JOBS:
[A] Answer these questions using the court opinion below:
(i) In what year did the plaintiff sustain her wrist injury?
(ii) To what position was the plaintiff denied a promotion?
(iii) In what month and year did the plaintiff file her EEO complaint?
[B] List every year that appears in the court opinion below.
[C] In the court opinion below, reproduce the passage from "UNITED STATES DISTRICT" to "POSTAL SERVICE, DEFENDANT." word for word.

PAGE TEXT:
UNITED STATES DISTRICT COURT FOR THE DISTRICT OF COLUMBIA
December 10, 2002
ESSIE J. BAKER, PLAINTIFF,
JOHN E. POTTER, POSTMASTER GENERAL, UNITED STATES POSTAL SERVICE, DEFENDANT.
Document No.: 45
DENYING THE DEFENDANT'S MOTION FOR LEAVE TO WITHDRAW ADMISSIONS AND SUBSTITUTE LATE-FILED RESPONSE
This case presents the classic situation in which the application of a rule of federal civil procedure will have a substantive impact on the underlying litigation. John E. Potter, *fn1 named in his official capacity as Postmaster General of the United States Postal Service ("the defendant" or "Postal Service"), asks the court for leave to withdraw matters that, by operation of Rule 36 of the Federal Rules of Civil Procedure, are deemed admitted for purposes of the underlying discrimination claim, including the defendant's pending motion for summary judgment. Essie J. Baker ("the plaintiff"), a Postal Service letter carrier, urges the court to deny the defendant's motion and allow the admissions to stand. For the reasons that follow, the court denies the defendant's motion.
Initially filed as two complaints but now consolidated into one, the case before the court involves two separate actions taken by the Postal Service that the plaintiff believes were discriminatory. Specifically, she alleges that the defendant twice violated federal anti-discrimination law: first, by altering her employment status from carrier to clerk, and second, by denying her a promotion to the position of Acting Supervisor. Compl. (00-0786) at 1-2; Compl. (00-1104) at 1; Pl.'s Opp'n to Def.'s Mot. for Summ. J. ("Opp'n") at 1.
The first action stems from a wrist injury sustained by the plaintiff in 1995 while she was delivering mail. Opp'n at 14. After a period of recuperation, she returned to work in 1996, signing a contract known as a Rehabilitation Job Offer that established her position as a "Modified Carrier." Id. Within a few months, however, she noticed that her pay stubs reflected the position of "Modified Part-Time Flexible Clerk" ("PTF Clerk"). Id. After requesting a copy of the contract, she discovered that her Modified Carrier title had been "whited-out" and replaced with the PTF Clerk title, a change that the plaintiff alleges amounted to a demotion. Id. at 14-15; Compl. (00-0786) at 1. These events prompted the plaintiff to file an Equal Employment Opportunity ("EEO") complaint in March 1997 with the Equal Employment Opportunity Commission ("EEOC"). Opp'n at 15, Ex. 38 at 1. Her complaint alleged discrimination based on disability and retaliation for prior EEOC activity. Id. In September 1999, after an administrative law judge ruling, the Postal Service issued a final agency decision finding no discrimination and closing the case. Id. Ex. 38 at 1.

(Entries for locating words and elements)
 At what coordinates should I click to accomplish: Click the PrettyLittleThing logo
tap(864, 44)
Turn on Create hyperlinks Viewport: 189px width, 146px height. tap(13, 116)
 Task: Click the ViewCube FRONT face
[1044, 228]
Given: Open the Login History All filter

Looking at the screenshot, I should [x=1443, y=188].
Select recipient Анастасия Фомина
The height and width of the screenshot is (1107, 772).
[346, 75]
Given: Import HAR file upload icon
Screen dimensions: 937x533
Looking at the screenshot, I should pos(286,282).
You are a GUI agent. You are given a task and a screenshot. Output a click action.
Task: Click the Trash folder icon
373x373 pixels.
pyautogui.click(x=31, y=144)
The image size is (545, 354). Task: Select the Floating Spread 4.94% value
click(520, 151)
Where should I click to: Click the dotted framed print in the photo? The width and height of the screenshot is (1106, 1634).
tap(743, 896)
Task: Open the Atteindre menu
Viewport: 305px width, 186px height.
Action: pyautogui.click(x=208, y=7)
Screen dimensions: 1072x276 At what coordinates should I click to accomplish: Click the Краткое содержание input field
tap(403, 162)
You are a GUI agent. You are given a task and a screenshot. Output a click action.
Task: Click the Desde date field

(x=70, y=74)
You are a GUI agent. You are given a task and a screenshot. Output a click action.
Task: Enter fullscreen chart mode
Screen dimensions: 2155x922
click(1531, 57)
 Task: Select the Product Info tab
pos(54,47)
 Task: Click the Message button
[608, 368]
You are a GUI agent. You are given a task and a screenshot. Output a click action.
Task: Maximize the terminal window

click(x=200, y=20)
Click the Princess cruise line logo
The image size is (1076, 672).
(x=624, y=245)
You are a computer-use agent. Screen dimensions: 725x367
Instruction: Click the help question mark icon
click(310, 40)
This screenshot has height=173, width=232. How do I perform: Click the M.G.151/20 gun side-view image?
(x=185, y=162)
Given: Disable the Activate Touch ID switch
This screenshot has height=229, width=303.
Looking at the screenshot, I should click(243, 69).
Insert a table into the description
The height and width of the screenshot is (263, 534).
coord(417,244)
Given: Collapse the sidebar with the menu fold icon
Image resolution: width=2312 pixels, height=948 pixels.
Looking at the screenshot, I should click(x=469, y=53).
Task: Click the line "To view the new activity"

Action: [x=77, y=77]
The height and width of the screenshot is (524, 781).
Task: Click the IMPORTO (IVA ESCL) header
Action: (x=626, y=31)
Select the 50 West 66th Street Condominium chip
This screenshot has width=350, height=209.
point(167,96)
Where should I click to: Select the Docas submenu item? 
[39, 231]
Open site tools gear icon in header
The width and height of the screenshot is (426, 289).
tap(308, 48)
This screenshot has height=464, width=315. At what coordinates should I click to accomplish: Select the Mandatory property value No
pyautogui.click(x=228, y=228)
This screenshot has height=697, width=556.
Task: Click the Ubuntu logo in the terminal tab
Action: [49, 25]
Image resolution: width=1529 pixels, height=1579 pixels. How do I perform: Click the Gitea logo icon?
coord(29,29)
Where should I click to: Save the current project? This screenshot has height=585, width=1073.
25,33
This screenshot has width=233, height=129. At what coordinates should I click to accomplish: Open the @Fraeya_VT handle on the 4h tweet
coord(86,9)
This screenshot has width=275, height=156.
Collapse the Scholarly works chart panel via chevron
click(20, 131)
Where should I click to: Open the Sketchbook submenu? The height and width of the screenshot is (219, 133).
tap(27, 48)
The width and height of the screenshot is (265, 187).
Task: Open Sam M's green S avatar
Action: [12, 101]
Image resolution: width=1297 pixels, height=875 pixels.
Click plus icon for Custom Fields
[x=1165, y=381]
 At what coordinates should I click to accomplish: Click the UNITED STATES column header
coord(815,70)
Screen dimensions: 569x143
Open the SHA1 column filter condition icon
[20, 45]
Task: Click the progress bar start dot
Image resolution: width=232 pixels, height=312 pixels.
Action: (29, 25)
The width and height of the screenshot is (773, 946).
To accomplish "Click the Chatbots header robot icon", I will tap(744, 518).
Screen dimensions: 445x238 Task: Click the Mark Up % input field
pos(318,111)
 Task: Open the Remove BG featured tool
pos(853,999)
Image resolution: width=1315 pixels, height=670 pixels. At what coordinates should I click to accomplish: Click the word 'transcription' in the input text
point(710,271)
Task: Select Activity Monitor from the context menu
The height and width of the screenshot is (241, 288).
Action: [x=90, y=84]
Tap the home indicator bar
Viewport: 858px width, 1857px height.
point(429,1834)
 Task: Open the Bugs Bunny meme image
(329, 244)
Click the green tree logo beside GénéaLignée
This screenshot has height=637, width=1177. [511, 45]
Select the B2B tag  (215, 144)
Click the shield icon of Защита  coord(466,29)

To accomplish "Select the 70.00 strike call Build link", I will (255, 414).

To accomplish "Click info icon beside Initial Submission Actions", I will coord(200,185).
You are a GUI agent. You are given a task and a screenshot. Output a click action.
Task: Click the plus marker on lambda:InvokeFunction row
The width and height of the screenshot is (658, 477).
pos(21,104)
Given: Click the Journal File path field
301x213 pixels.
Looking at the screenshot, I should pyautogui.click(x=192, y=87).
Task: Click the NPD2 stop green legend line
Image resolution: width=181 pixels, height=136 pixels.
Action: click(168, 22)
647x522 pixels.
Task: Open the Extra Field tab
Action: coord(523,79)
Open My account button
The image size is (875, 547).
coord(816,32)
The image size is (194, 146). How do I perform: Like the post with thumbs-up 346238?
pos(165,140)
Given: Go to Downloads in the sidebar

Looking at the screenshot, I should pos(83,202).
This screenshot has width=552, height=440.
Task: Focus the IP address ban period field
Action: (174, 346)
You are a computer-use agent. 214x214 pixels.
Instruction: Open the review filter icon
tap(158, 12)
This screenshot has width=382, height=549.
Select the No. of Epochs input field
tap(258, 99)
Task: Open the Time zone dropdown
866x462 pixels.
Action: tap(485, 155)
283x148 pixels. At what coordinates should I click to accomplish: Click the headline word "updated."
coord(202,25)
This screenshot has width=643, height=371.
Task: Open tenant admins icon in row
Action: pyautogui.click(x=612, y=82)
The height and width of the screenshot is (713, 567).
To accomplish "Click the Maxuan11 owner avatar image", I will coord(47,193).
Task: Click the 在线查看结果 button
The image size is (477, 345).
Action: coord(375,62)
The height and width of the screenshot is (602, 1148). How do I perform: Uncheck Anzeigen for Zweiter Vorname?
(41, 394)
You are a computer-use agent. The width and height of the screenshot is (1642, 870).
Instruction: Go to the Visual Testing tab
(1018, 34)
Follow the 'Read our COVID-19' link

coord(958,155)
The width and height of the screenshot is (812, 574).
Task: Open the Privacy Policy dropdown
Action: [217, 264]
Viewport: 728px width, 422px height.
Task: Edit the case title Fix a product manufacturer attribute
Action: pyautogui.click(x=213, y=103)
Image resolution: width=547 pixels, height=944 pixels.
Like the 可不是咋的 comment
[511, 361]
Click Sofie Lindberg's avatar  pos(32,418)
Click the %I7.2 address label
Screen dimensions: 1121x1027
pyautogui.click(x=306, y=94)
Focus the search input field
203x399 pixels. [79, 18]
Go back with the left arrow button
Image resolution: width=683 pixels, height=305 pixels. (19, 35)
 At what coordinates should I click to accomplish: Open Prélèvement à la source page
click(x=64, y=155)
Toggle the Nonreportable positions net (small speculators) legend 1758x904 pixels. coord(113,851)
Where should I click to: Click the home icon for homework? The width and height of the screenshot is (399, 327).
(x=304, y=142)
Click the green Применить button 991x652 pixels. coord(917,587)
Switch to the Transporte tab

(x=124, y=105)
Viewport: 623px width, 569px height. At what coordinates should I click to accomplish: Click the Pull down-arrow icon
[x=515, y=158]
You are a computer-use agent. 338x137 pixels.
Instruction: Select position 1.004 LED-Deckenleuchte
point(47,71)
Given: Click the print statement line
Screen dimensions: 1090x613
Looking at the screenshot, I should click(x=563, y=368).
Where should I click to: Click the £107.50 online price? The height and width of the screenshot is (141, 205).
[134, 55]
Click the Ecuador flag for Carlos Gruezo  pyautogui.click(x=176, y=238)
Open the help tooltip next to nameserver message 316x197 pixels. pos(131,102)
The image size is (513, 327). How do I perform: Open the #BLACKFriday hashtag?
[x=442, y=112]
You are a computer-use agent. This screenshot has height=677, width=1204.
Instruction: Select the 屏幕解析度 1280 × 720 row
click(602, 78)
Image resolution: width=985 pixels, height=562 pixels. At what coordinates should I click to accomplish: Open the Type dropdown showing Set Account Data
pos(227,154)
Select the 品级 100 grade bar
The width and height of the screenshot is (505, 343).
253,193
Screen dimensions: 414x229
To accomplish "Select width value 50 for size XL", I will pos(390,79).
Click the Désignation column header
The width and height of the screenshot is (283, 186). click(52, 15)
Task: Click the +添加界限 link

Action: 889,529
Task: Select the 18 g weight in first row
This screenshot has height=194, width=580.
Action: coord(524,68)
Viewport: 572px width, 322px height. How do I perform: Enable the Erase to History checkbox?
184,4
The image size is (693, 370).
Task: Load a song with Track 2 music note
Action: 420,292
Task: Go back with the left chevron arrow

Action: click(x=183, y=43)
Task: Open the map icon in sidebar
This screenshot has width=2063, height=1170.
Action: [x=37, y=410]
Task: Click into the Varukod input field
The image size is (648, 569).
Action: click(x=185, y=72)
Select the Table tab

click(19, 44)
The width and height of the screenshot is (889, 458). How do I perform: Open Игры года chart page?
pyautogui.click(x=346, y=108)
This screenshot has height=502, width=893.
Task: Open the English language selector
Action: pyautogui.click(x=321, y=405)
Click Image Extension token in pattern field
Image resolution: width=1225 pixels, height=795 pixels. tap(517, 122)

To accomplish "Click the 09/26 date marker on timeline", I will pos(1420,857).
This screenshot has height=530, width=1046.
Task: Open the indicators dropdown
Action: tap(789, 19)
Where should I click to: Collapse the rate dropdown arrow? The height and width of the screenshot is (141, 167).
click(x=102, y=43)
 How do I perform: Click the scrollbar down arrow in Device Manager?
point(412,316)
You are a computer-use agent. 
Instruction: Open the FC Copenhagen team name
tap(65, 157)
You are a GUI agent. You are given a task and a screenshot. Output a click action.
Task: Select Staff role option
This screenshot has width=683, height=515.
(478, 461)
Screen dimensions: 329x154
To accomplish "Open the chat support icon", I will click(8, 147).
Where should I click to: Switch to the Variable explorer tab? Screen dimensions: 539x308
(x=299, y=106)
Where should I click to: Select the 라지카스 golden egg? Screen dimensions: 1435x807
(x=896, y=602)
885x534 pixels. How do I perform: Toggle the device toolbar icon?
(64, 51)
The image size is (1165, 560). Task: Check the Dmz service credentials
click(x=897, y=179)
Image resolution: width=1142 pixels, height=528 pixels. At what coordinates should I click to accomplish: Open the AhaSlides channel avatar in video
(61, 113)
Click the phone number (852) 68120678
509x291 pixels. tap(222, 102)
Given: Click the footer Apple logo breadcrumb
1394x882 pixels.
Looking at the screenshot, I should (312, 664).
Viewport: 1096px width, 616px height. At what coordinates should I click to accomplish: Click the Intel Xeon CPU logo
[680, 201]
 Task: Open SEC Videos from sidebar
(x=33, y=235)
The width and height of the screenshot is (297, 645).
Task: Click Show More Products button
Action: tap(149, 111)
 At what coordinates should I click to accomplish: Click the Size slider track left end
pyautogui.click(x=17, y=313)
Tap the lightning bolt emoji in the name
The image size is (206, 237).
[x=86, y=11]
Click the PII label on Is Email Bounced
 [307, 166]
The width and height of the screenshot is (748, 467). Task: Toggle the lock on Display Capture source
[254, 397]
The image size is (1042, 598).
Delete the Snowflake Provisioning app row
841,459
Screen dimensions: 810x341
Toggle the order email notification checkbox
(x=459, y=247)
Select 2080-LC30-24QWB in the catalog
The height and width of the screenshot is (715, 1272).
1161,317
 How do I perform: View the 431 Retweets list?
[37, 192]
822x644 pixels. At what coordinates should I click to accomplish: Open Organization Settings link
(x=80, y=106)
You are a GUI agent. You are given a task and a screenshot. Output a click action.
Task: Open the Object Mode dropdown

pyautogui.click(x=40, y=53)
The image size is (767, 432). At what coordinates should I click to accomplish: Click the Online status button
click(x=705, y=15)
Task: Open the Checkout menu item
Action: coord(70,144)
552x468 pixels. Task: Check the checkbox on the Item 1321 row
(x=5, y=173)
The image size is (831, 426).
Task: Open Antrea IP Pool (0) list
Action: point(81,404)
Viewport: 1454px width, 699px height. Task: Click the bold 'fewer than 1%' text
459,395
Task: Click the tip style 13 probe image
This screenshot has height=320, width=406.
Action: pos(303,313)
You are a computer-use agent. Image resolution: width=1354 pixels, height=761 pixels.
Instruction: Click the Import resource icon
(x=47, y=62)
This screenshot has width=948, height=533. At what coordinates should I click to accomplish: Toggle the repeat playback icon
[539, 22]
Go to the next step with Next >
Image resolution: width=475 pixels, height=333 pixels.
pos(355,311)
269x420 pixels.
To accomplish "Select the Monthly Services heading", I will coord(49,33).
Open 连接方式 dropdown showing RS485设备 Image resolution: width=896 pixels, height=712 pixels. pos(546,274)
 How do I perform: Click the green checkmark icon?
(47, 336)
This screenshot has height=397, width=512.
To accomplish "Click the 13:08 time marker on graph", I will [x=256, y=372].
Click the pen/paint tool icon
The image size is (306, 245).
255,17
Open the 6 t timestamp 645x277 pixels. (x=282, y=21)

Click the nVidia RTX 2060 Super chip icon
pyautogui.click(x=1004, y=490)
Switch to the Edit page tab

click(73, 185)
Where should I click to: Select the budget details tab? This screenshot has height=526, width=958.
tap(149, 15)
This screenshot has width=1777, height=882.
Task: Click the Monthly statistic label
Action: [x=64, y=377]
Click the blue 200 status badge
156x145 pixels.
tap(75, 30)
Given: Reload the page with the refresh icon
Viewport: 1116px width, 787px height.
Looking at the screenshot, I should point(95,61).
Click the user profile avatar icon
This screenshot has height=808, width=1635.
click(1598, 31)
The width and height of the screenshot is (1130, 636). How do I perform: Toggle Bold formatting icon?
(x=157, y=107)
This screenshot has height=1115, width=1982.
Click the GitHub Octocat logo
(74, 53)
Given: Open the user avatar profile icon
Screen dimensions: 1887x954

RESULTS FOR THE EXERCISE:
[A]
(i) 1995
(ii) Acting Supervisor
(iii) March 1997

[B] 2002, 1995, 1996, 1997, 1999

[C]
UNITED STATES DISTRICT COURT FOR THE DISTRICT OF COLUMBIA
December 10, 2002
ESSIE J. BAKER, PLAINTIFF,
JOHN E. POTTER, POSTMASTER GENERAL, UNITED STATES POSTAL SERVICE, DEFENDANT.